Acute respiratory distress syndrome caused by miliary tuberculosis: a multicentre survey in South Korea
Lee, K. ; Lee, J. H. ; Kim, J. H. ; Koh, Y. ; Shin, Y. M. ; Kim, Y. S. ; Jung, K-S. ; Lee, M-G. ; Kim, K. C. ; Kim, J. Y. ; Park, M. S. ; Lee, W-Y.
International Journal of Tuberculosis and Lung Disease, Vol.15(8) : 1099~1103, 2011
International Journal of Tuberculosis and Lung Disease
BACKGROUND: Miliary tuberculosis (TB) is an unusual cause of acute respiratory distress syndrome (ARDS).
OBJECTIVE: To evaluate the clinical characteristics and outcomes of patients with ARDS caused by miliary TB admitted to the intensive care unit (ICU).
DESIGN: A total of 67 patients were enrolled during the period 1999-2008.

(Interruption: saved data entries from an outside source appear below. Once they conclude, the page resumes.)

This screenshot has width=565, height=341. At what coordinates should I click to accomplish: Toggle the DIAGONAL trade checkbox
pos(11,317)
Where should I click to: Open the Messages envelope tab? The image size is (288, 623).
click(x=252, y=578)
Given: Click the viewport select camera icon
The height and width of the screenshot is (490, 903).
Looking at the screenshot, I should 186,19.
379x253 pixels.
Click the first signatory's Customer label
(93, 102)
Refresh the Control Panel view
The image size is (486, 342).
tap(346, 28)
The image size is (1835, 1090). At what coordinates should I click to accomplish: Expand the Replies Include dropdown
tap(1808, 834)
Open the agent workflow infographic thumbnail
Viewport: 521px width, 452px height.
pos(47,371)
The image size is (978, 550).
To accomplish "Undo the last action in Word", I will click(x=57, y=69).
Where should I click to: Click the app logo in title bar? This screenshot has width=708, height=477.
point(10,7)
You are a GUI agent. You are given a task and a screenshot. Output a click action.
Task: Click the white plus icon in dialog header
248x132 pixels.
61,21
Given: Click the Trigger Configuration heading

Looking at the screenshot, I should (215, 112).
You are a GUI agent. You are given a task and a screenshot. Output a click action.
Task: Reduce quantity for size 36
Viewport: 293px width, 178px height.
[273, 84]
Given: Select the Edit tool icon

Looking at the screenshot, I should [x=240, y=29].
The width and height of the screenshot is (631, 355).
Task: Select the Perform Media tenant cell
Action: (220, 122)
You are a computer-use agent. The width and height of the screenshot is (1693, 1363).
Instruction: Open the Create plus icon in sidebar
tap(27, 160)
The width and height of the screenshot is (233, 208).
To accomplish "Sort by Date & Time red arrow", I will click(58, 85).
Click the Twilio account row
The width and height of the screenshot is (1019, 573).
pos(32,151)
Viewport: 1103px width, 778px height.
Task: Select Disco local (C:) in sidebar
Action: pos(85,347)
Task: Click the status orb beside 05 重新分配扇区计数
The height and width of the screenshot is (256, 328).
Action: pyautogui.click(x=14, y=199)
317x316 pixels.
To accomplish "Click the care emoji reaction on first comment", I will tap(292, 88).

RESULTS: The median age of the patients was 56 years (range 17-81), 19 (28.4%) were aged >71 years, and 38 (56.7%) were male. All-cause mortality in the ICU and hospital were respectively 58.2% and 61.2%. Of the total number of enrolled patients, 49 (73.1%) were prescribed anti-tuberculosis medication within 3 days of hospital admission. On the day of ARDS diagnosis (10.0 ± 3.7 vs. 7.4 ± 3.5, P = 0.005), non-survivors had a significantly higher Sequential Organ Failure Assessment (SOFA) score than survivors. Multivariate analysis showed that SOFA score on the day of ARDS diagnosis was a significant predictor of survival (OR 0.809, 95%CI 0.691-0.946, P = 0.008). It was difficult to determine the efficacy of systemic corticosteroids on patient survival.
CONCLUSION: ARDS caused by miliary TB was associated with a high in-hospital mortality rate, with SOFA score on the day of ARDS diagnosis being a valuable prognostic indicator.